用检索增强生成推进眼科问答：对开源和专有大型语言模型进行基准测试。

目的：本研究的目的是评估信息检索与文本生成相结合的应用，使用检索增强生成（RAG）对开源和专有生成大语言模型（llm）在眼科问答中的性能进行基准测试。方法：我们的数据集包括260个选择题，这些选择题来自两个旨在评估眼科知识的问答库：美国眼科学会（AAO）基础与临床科学课程（BCSC）自我评估程序和眼科问题。我们的RAG管道使用ChromaDB检索BCSC配套教科书中的文档，然后使用coherence重新排序以优化提供给法学硕士的上下文。生成式预训练变压器(GPT)-4-turbo和3个开源模型（Llama-3-70B， Gemma-2-27B和Mixtral-8 × 7B）使用零射击，零射击与思维链（zero-shot- cot）和RAG进行基准测试。使用两个数据集上的精度来评估模型性能。采用量化来提高开源模型的效率。量化水平的影响也被测量。结果：使用RAG后，GPT-4-turbo在BCSC和OphthoQuestions上的准确率分别提高了11.54%和10.96%。重要的是，RAG管道大大提高了Llama-3、Gemma-2和Mixtral-8 × 7B的整体性能，分别提高了23.85%、17.11%和22.11%。Zero-shot-CoT总体上对模型的性能没有显著改善。使用4位的量化被证明与使用8位的量化一样有效，而只需要一半的资源。结论：我们的工作表明，集成RAG显著提高了LLM的准确性，特别是对于较小的LLM。翻译相关性：使用我们的RAG，小型保护隐私的开源llm可以在敏感和资源受限的环境中运行，例如在医院内，为GPT-4-turbo等基于云的llm提供了可行的替代方案。
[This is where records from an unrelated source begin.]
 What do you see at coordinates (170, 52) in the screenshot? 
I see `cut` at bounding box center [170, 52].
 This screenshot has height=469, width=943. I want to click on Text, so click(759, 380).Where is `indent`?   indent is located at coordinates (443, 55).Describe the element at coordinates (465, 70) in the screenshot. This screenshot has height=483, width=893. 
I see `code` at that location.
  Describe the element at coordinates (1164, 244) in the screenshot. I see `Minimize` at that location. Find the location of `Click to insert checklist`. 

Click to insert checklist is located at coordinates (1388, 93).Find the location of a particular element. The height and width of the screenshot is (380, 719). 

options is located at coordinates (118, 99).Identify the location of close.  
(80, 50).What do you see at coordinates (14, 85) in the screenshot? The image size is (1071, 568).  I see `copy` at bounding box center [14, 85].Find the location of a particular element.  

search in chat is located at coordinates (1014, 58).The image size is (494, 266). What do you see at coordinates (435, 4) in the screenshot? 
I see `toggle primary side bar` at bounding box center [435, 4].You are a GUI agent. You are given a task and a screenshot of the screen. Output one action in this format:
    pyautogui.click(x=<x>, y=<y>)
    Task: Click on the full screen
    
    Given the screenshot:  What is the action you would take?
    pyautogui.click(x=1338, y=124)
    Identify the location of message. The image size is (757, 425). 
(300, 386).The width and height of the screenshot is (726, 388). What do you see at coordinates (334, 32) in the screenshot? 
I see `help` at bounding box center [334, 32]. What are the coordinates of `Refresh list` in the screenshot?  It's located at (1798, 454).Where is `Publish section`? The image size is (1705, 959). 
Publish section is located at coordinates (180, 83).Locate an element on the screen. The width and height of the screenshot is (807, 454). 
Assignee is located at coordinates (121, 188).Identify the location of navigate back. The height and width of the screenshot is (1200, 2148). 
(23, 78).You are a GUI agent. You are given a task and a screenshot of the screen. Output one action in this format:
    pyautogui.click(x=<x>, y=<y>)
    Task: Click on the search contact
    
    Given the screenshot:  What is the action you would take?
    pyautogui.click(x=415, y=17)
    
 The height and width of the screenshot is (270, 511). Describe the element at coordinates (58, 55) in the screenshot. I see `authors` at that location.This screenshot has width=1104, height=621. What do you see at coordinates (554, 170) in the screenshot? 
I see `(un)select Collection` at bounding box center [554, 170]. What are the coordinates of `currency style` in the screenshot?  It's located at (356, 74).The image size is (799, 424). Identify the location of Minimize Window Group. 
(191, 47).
本文章由计算机程序翻译，如有差异，请以英文原文为准。

求助全文

约1分钟内获得全文求助全文

来源期刊

Translational Vision Science & Technology Engineering-Biomedical Engineering

CiteScore

5.70

自引率

3.30%

发文量

346

审稿时长

25 weeks

期刊介绍： Translational Vision Science & Technology (TVST), an official journal of the Association for Research in Vision and Ophthalmology (ARVO), an international organization whose purpose is to advance research worldwide into understanding the visual system and preventing, treating and curing its disorders, is an online, open access, peer-reviewed journal emphasizing multidisciplinary research that bridges the gap between basic research and clinical care. A highly qualified and diverse group of Associate Editors and Editorial Board Members is led by Editor-in-Chief Marco Zarbin, MD, PhD, FARVO. The journal covers a broad spectrum of work, including but not limited to: Applications of stem cell technology for regenerative medicine, Development of new animal models of human diseases, Tissue bioengineering, Chemical engineering to improve virus-based gene delivery, Nanotechnology for drug delivery, Design and synthesis of artificial extracellular matrices, Development of a true microsurgical operating environment, Refining data analysis algorithms to improve in vivo imaging technology, Results of Phase 1 clinical trials, Reverse translational ("bedside to bench") research. TVST seeks manuscripts from scientists and clinicians with diverse backgrounds ranging from basic chemistry to ophthalmic surgery that will advance or change the way we understand and/or treat vision-threatening diseases. TVST encourages the use of color, multimedia, hyperlinks, program code and other digital enhancements.